Using the material below, print a verbatim copy of every line from the one containing "This screenshot has" through the one containing "the small red", inclusive, and omit the pictures.

- RECORDS SHOWN:
== Segment start ==

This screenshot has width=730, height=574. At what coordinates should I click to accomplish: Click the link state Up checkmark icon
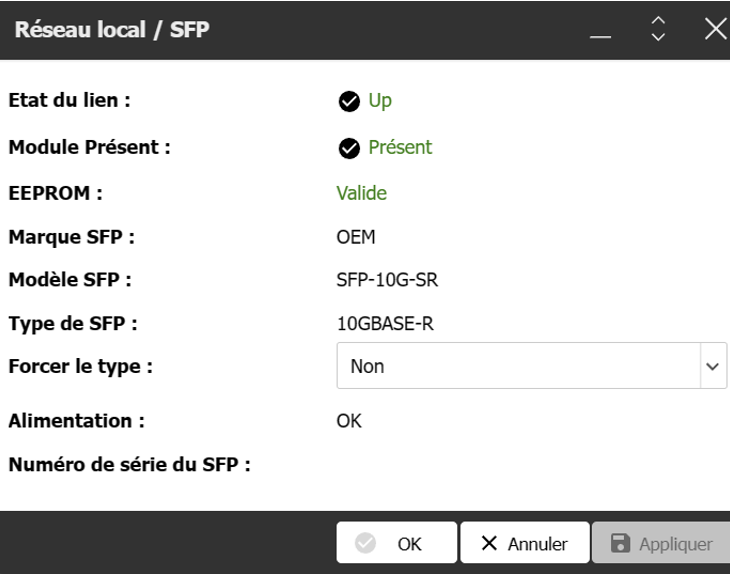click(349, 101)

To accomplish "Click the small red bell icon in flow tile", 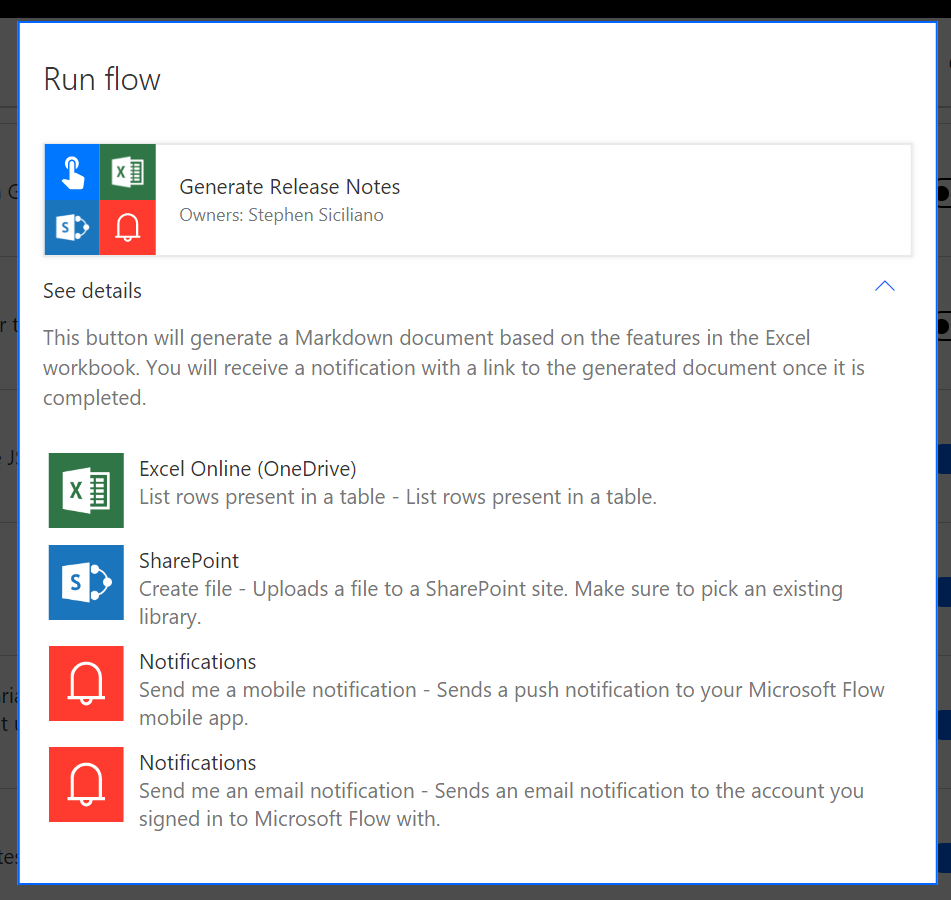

== Segment end ==
== Segment start ==

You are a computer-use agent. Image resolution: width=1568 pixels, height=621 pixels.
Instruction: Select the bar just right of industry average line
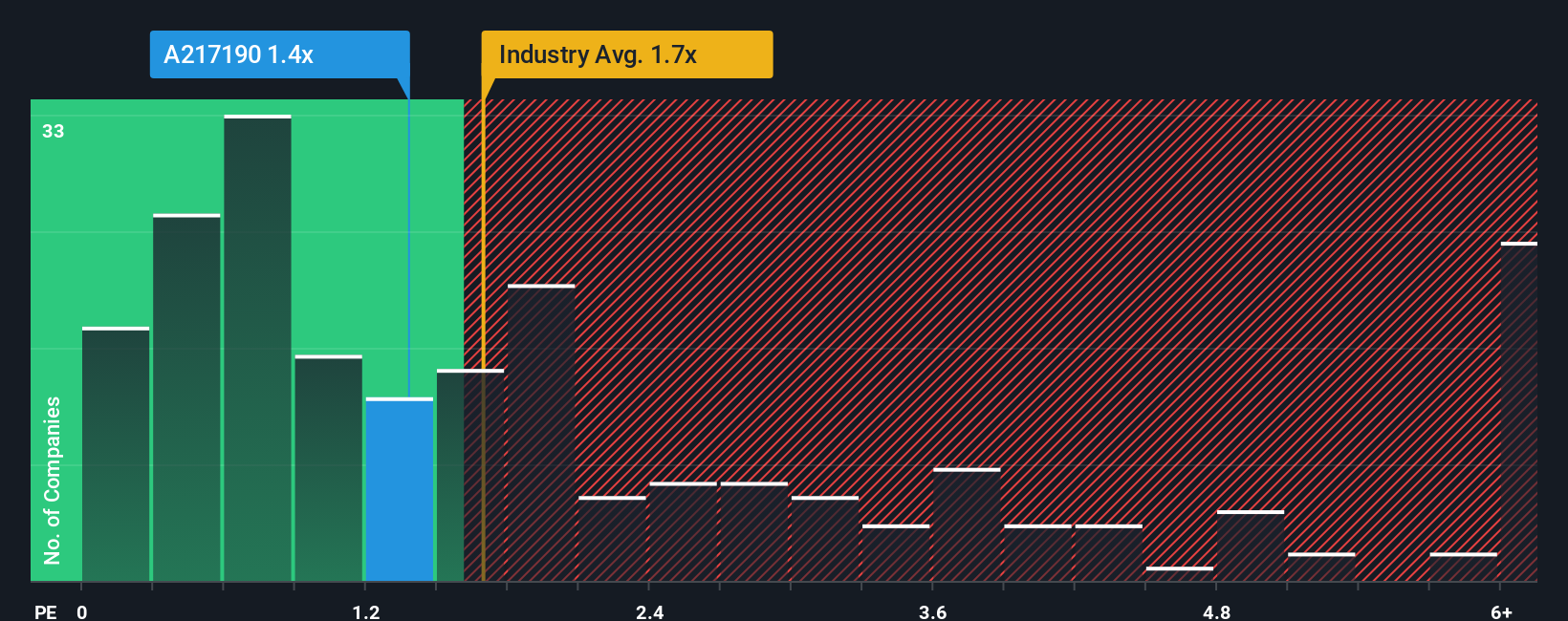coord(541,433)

== Segment end ==

- TASK SOLUTION:
This screenshot has width=730, height=574. At what coordinates should I click to accomplish: Click the link state Up checkmark icon
click(349, 101)

To accomplish "Click the small red bell icon in flow tile", 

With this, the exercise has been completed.